Pros of sequential analysis

  • You don't have to predetermine your sample size. Unlike with fixed-sample analysis, sequential analysis does not require you to do a power analysis beforehand.5 More importantly, it also does not require you to restart the experiment if any of the parameters of that power analysis (such as the expected metric values and variances) end up being incorrect. Note that it can still be insightful to use Eppo's Sample Size Calculator to understand, operationally, when you can expect to be able to detect an effect if it exists.

  • You can make any decision at any time, safely. Go ahead, peek away 👀! If you want, you can check the results every day and ship as soon as you detect a nonzero treatment effect: you don't have to worry about it being a false positive just because you haven't reached a predetermined sample size.[^earlystop] Also, you can decide to keep running the experiment to collect more sample, and, unlike with fixed-sample analysis, doing so will not invalidate the statistical guarantees.

Cons of sequential analysis

  • You will have less power, which means experiments might take longer. For a given sample size, sequential analysis is less likely to detect a true effect than is fixed-sample analysis. In other words, to have the same statistical power as fixed-sample analysis, you'll need to run your experiment longer if you use sequential analysis. However, if you see strong effects,a sequential analysis you can ship early, which you usually cannot do with fixed-sample analysis. The ultimate result is that, in general, sequential can allow you to make decisions faster when the lifts are large (positive or negative):

    Lift is...DecisionFaster method
    Substantially bigger than MDEShipSequential
    Moderately larger or equal to MDEShipFixed-sample
    Small or nonexistentShut downFixed-sample
    Moderately negativeShut downFixed-sample
    Very negativeShut downSequential

    Another caveat is that, if you end up having to restart a fixed-sample experiment because the initial power analysis was wrong, or because you just got unlucky, it's possible that you could still make a decision faster with sequential analysis.
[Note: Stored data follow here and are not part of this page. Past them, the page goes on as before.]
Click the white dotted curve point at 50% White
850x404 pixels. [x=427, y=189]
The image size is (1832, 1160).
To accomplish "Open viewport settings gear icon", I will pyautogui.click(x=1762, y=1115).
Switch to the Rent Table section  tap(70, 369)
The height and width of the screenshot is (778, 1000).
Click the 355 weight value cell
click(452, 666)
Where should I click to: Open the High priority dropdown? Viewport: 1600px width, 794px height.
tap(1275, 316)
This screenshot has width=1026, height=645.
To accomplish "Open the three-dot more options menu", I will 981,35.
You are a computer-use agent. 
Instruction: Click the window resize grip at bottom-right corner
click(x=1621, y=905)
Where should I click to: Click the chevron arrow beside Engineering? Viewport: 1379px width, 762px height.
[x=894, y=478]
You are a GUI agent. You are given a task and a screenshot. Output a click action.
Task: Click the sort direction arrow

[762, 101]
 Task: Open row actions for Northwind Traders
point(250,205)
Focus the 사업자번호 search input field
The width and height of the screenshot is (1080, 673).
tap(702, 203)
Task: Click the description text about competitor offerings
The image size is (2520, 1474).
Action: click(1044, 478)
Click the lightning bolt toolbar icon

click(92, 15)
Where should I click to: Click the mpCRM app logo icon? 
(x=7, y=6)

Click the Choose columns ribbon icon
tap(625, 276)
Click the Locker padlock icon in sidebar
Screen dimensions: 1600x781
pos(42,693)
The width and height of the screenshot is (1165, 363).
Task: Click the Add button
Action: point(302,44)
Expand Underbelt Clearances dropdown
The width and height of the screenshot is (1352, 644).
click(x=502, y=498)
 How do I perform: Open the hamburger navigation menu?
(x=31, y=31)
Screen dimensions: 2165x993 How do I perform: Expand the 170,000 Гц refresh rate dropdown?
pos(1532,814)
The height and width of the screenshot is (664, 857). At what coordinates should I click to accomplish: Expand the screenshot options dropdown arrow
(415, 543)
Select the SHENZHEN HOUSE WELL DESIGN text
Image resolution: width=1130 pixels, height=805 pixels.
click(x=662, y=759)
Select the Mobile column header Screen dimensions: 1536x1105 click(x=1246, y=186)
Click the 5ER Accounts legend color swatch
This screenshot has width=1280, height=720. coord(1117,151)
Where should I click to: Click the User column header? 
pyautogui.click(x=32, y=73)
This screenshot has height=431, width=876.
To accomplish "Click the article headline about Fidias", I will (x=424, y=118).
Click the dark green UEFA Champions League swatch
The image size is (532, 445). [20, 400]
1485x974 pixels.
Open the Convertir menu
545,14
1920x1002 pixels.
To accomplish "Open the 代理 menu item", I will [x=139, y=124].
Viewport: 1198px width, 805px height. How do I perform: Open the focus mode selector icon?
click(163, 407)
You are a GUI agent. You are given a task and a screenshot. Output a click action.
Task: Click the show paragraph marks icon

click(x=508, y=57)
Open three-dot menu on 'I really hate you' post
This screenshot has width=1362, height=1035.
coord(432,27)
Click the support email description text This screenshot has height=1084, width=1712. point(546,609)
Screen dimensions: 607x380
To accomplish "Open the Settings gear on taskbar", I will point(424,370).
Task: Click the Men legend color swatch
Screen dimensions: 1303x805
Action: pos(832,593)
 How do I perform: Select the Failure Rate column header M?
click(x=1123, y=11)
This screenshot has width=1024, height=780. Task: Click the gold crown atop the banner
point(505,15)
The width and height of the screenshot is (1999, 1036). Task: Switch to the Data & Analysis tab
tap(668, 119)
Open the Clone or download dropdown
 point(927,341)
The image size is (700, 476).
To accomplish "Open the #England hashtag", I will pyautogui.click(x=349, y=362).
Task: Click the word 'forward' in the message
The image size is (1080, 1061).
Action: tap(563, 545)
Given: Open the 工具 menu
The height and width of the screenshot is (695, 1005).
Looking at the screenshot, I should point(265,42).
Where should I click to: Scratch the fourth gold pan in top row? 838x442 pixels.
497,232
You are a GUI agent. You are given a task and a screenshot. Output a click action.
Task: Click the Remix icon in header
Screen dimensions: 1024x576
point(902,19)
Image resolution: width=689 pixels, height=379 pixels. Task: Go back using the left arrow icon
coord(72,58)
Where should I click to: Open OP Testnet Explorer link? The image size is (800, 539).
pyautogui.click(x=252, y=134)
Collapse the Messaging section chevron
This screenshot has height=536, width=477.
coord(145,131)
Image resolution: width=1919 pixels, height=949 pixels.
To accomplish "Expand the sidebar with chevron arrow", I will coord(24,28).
Sequential hybrid analysis

The sequential analysis method is attractive because it allows us to continuously monitor experiment results. However, the downside is that the confidence intervals necessarily have to be more conservative. On average, it may or may not be faster than the fixed sample analysis depending on assumptions, but in the worst case it definitely requires much more samples. This can make for a difficult decision between the two options.

The sequential hybrid option aims to take the best of both worlds: continuous monitoring as well as tight confidence intervals at the end of the experiment. We achieve this by combining (slightly more conservative versions of) the sequential approach while the experiment is running, and then switching to the fixed sample analysis once the end date has been reached.

Of course, there is no free lunch; there is a price to pay: first, the confidence intervals during each of the two phases are slightly wider (about 10-15%), and second it requires setting an end date of the experiment ahead of time. However, we believe this makes for an attractive trade-off.

Sequential hybrid as two one-sided tests

Another way to use sequential hybrid to take the best of both worlds is to stop early for degradations only but wait until the pre-planned end date to declare winning variants. The inflexibility of the fixed-sample methodology is often most apparent when the test is doing poorly; if a variant is significantly degrading metrics, you will likely want to pull the plug instead of fulfilling your promise not to peek. Significant degradations due to poor user experiences also often have large effect sizes that offset the loss of power from the sequential methodology. In these cases, the point estimates for the lift are also of less interest compared to experiments with "winning" variants.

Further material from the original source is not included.